NATS uses Let’s Encrypt TLS via certbot DNS-01 challenge (Cloudflare). The nats.hoodcloud.io Docker network alias is configured in docker-compose.yml so internal services verify the certificate using the same hostname as the LE certificate’s CN. This is why NATS_URL=tls://nats.hoodcloud.io:4222 works both internally (via Docker network alias) and externally (via DNS). Install certbot:
apt-get install -y certbot python3-certbot-dns-cloudflare
Deploy scripts from repo to server:
mkdir -p /opt/hoodcloud/scripts
cp infrastructure/docker/scripts/certbot-renew.sh /opt/hoodcloud/scripts/
cp infrastructure/docker/scripts/nats-cert-deploy.sh /opt/hoodcloud/scripts/
chmod 0700 /opt/hoodcloud/scripts/certbot-renew.sh
chmod 0700 /opt/hoodcloud/scripts/nats-cert-deploy.sh
Issue initial certificate:
/opt/hoodcloud/scripts/certbot-renew.sh
Create deploy hook symlink:
ln -sf /opt/hoodcloud/scripts/nats-cert-deploy.sh /etc/letsencrypt/renewal-hooks/deploy/nats-reload.sh
Override certbot systemd timer to use Vault wrapper:
mkdir -p /etc/systemd/system/certbot.service.d
cat > /etc/systemd/system/certbot.service.d/override.conf <<EOF
[Service]
ExecStart=
ExecStart=/opt/hoodcloud/scripts/certbot-renew.sh
EOF
systemctl daemon-reload
Verify:
openssl x509 -noout -dates -in /opt/hoodcloud/nats-tls/fullchain.pem

2.6 Deploy Control Plane

cd /opt/hoodcloud/infrastructure/docker

docker compose build

# Infrastructure
docker compose up -d postgres redis nats
sleep 10

# Workflow engine
docker compose up -d temporal temporal-init temporal-ui
sleep 15

# Run migrations BEFORE starting application services
docker compose run --rm migrate

# Observability
docker compose up -d victoria-metrics prometheus loki tempo otel-collector grafana alertmanager

# Application
docker compose up -d auth-server api-server agent-gateway orchestrator health-evaluator

# Reverse proxy + status page
docker compose up -d caddy gatus
Important: The cmd/migrate step must run before application services. It is idempotent and exits non-zero on failure. If migration fails, do NOT start application services — see Runbooks for recovery.

2.7 Verify Control Plane

docker compose ps                                           # All containers running
curl -s https://api.hoodcloud.io/health | jq .             # {"status":"healthy"}
curl -s https://auth.hoodcloud.io/health | jq .            # {"status":"healthy"}

# Payment client connected
docker logs hoodcloud-api-server 2>&1 | grep "Payment service client initialized"
# Expected: "Payment service client initialized" address=<ip>:50051

# Vault integration
docker compose logs api-server | grep "Vault secrets provider initialized"

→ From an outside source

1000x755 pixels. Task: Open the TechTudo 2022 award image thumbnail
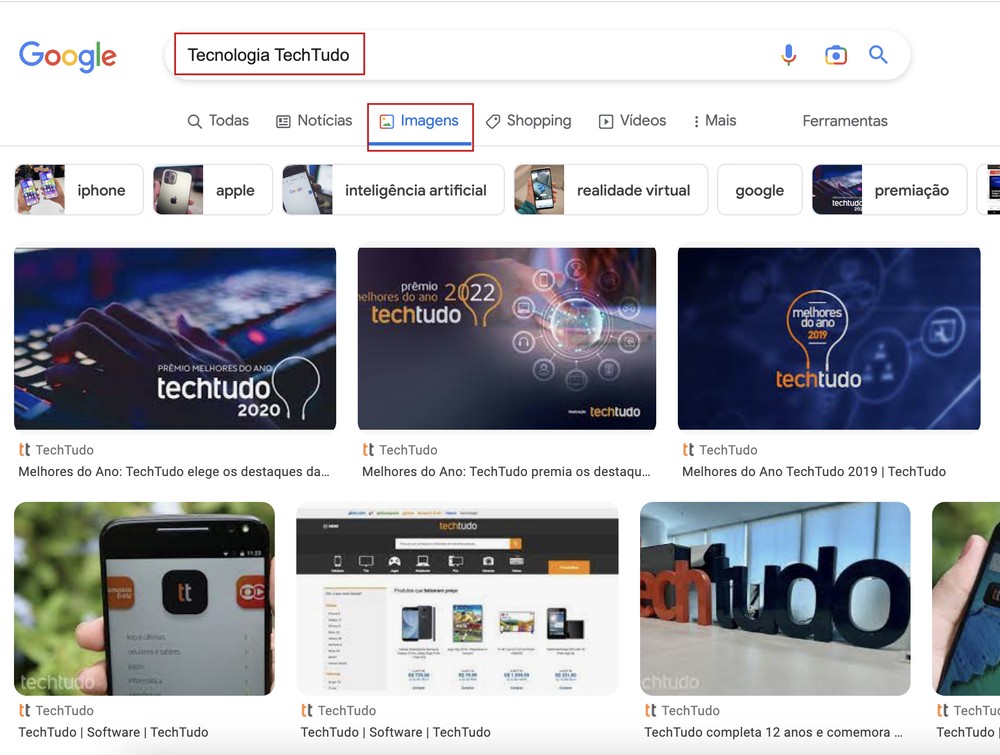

Part 3: Payment Service Server

3.1 Server Setup

apt update && apt upgrade -y
curl -fsSL https://get.docker.com | sh
systemctl enable docker && systemctl start docker
apt install docker-compose-plugin -y

3.2 Clone & Deploy Certs

git clone https://github.com/hoodrunio/hoodcloud /opt/hoodcloud
cd /opt/hoodcloud && git checkout main

# Copy server certs from the machine where generate-payment-certs.sh ran:
mkdir -p /opt/hoodcloud/payment-certs
scp certs/payment/{ca.crt,server.crt,server.key} root@<payment-ip>:/opt/hoodcloud/payment-certs/
chmod 644 /opt/hoodcloud/payment-certs/*

3.3 Configure Environment

cd /opt/hoodcloud/infrastructure/docker
cat > .env << 'EOF'
# Database
PAYMENT_DB_USER=payment
PAYMENT_DB_PASSWORD=GENERATE_STRONG_PASSWORD
PAYMENT_DB_NAME=payment
DB_SSL_MODE=require

# NATS (connect to control plane — JWT operator mode)
NATS_URL=tls://nats.hoodcloud.io:4223
NATS_STREAM_NAME=PAYMENTS
NATS_CTRL_ACCOUNT_PUB=<CTRL account public key from nats-jwt-setup>
# NATS_CTRL_SIGNING_SEED loaded from Vault (nats_ctrl_signing_seed)

# mTLS
TLS_INSECURE=false
TLS_CERT_FILE=/certs/server.crt
TLS_KEY_FILE=/certs/server.key
TLS_CA_FILE=/certs/ca.crt
TLS_ALLOWED_CN=main-app.hoodcloud.internal

# Stripe (secrets from Vault at secret/payment-service/credentials)
STRIPE_ENABLED=true

# Domain (for Caddy reverse proxy)
DOMAIN_PAY=pay.hoodcloud.io
EOF

3.4 Deploy

docker compose -f docker-compose.payment.yml up -d --build

3.5 Verify

docker compose -f docker-compose.payment.yml ps
curl -s http://localhost:8085/health

# mTLS active
docker logs hoodcloud-payment-service 2>&1 | grep -E "mTLS|gRPC"
# Expected: "gRPC server configured with mTLS"

# NATS connected
docker logs hoodcloud-payment-service 2>&1 | grep "Connected to NATS"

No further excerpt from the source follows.